Please, repeat after me. Mononucleosis is NOT fun. So please, let this be a lesson to you. Oh, sure. Ninety-nine percent of the students who read this will probably blow it off. ‘That won’t happen to me.’ Sure, that’s what I thought for the first 17 years of my life. This was, at best, the most eye-opening experience ever. It was as if I had jumped off a helicopter, getting ready for my parachute to open and then realizing I never even put the parachute pack on. Stupid and careless. Fine, don’t listen to me now, but you just wait.

mononucleosis-3So, in this essay, I have jam-packed a small, beautiful packet of lessons. All because I got mononucleosis. Let’s review. (Sure, you’ve heard these before, sure, I’ve heard these before, but they honestly didn’t matter until I got sick.)

-Don’t wait to tell your parents that you’re sick. I waited four to five days, thinking the infectious lump of a lymph node was just, oh, nothing. Nope, it was a cul-de-sac of viruses. And because I waited those seemingly unimportant four to five days, the virus spread to my liver. Thanks. I really needed that.

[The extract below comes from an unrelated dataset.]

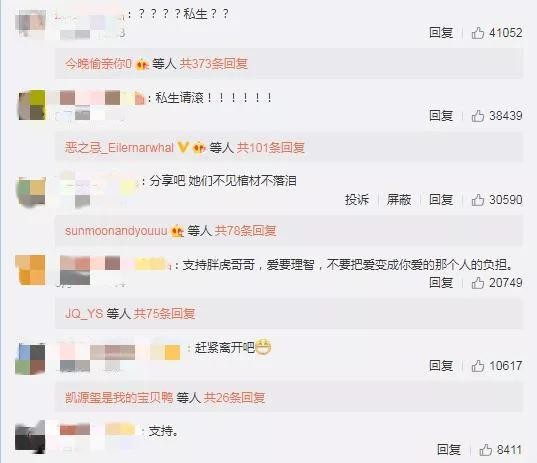This screenshot has width=537, height=463.
Task: Tap thumbs-up beside 20749
Action: pyautogui.click(x=478, y=283)
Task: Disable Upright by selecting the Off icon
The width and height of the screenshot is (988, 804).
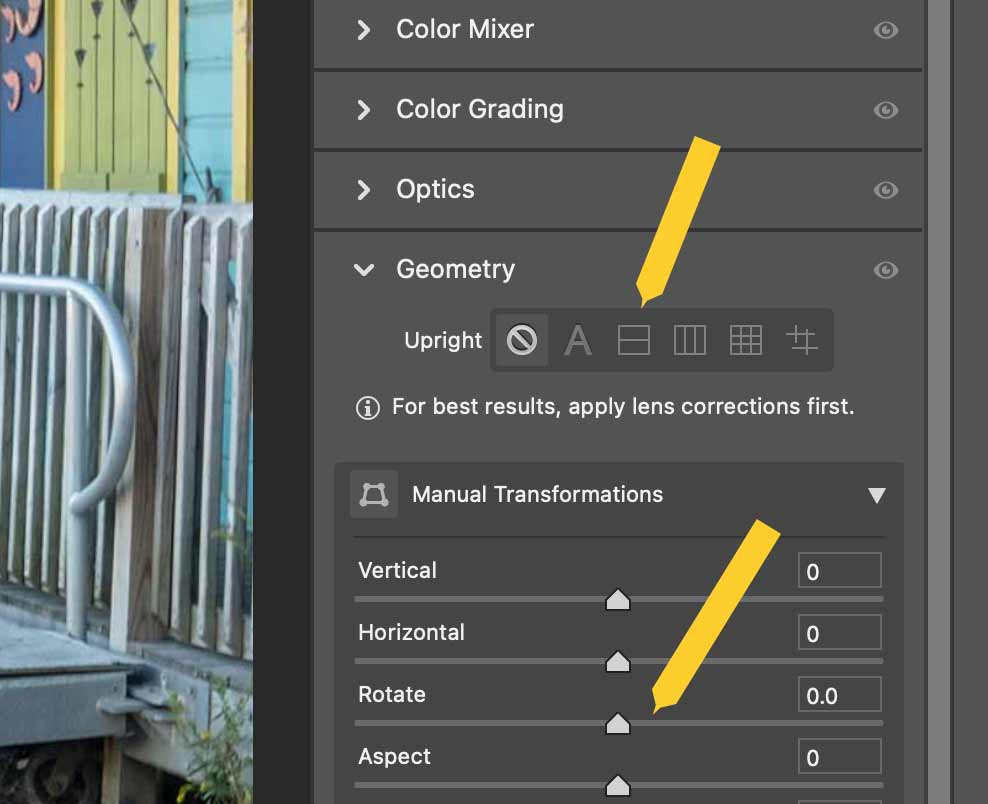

-Go to bed. Wow, how many times have we heard that in our lives? You may not be very happy when you hear your parents yell, “GET INTO BED RIGHT NOW BEFORE WE UNPLUG ALL THE ELECTRICITY IN THIS HOUSE!” (Which, unfortunately, has happened to me before), but it’s true. Your body really needs to rest from 11-2 AM, since that’s the time you’re body is cleansing and your liver is working to kick out all the nasty toxins you’ve been eating/drinking/breathing all day long. Give your body the rest that it deserves!

-Eat your vegetables. Now, it just sounds like I’m trying to be your parent. Trust me, I don’t and neither do you. But those fruits and vegetables really start to count when your body is decaying due to lack of vitamins and minerals.

-You will not, and can not pull off wearing a tank top and shorts during the winter. Unless you’re in sunny California, stop trying. Just because you don’t get sick now, it doesn’t mean you won’t get sick later. And who says a sweater doesn’t look nice. Stop focusing on the little things that won’t matter in the future, and take a look at the big picture. You know the picture of your body 20 years from now. 30 years from now.

-Stop sharing food. Haven’t your mothers/fathers/guardians taught you enough? Don’t share cans, straws, spoons, forks, sporks, insert eating/drinking utensils. I have no idea how I got EBV since I’m just passing around my water bottle like I’m playing hot potato. You can’t see the viruses, but they’re there and they hate you.

And thus ends this debacle of a rant against mononucleosis. Instead, I have stated every reason not to get mononucleosis. Some people are worse off than me and end up puking out their human organs. If not taken care of, there could be awful side affects. So, please, listen to me for once and take care of your body. We don’t need the teenagers of the world becoming flesh-eating zombies. That’s even harder to fight off than the EB virus.